Inhibitor of apoptosis (iap) genes were first described in insect viruses through a genetic screen to identify compensatory replacements for the loss of the baculoviral antiapoptotic p35 protein, which functions to block baculovirus-induced apoptosis during infection (1–3). Since the initial identification in baculoviruses, iap homologs have been identified across phyla from Caenorhabditis elegans and yeast to insects and mammals. As many as 8 human iap gene products have been identified (reviewed in ref. 4), XIAP (hILP/MIHA/BIRC4), hILP-2 (TS-IAP), cellular IAP1 (c-IAP1/HIAP2/MIHB/BIRC2), cellular IAP2 (c-IAP2/HIAP1/MIHC/BIRC3), melanoma-associated IAP (ML-IAP/Livin/KIAP1/BIRC7), neuronal apoptosis–inhibitory protein (NAIP/BIRC1), survivin (TIAP1/BIRC5), and Apollon (BRUCE/BIRC6) (Figure 1A). These IAP proteins have been shown to play, for the most part, nonredundant cellular roles that range from apoptotic inhibition to the formation of the mitotic spindle during cytokinesis. For this reason, the term “IAP” is somewhat misleading, and these factors are often referred to as BIR-containing proteins, or BIRPs (5), a term derived from the presence of what has become the defining motif of this family, an approximately 65-residue domain rich in histidines and cysteines known as the baculovirus iap repeat (BIR).
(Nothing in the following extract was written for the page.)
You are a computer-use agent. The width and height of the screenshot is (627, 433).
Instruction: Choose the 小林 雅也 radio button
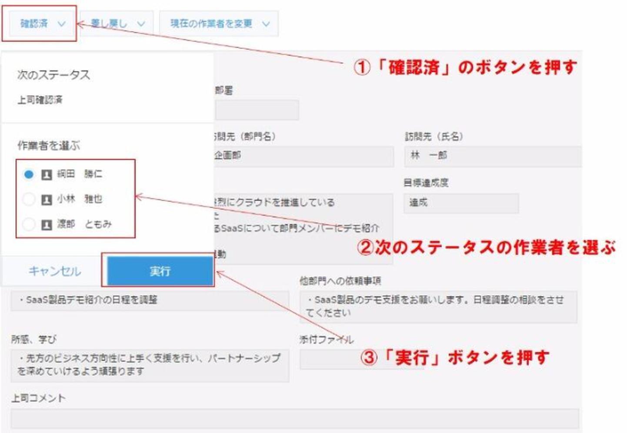[29, 199]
BIRPs contain 1–3 imperfectly repeated BIRs (Figure 1). Most of the IAP family members also harbor a RING domain at the carboxy terminus. The RING functions as an E3 ubiquitin ligase, which is preceded by ubiquitin-activating enzymes (E1) and ubiquitin-conjugating enzymes (E2) in the cascade of protein ubiquitination (6–9). E3 ubiquitin ligases provide specificity for the transfer of ubiquitin moieties onto the target protein. Therefore, IAP-mediated protein ubiquitination has a pivotal role in the regulation of apoptosis, allowing the IAP to control stability of itself and other proteins (10).
The IAP family members. (A) All IAP members contain 1 or more imperfect baculovirus iap repeats (BIRs), the defining motif of the IAP family. Many of the IAP proteins also posses an E3 ubiquitin ligase RING domain at the carboxy terminus. (B) XIAP can bind and enzymatically inhibit caspase-3, caspase-7, and caspase-9. XIAP binds caspase-3 and caspase-7 at a sequence directly upstream of BIR2, while it binds caspase-9 in a region of BIR3. CARD, caspase recruitment domain.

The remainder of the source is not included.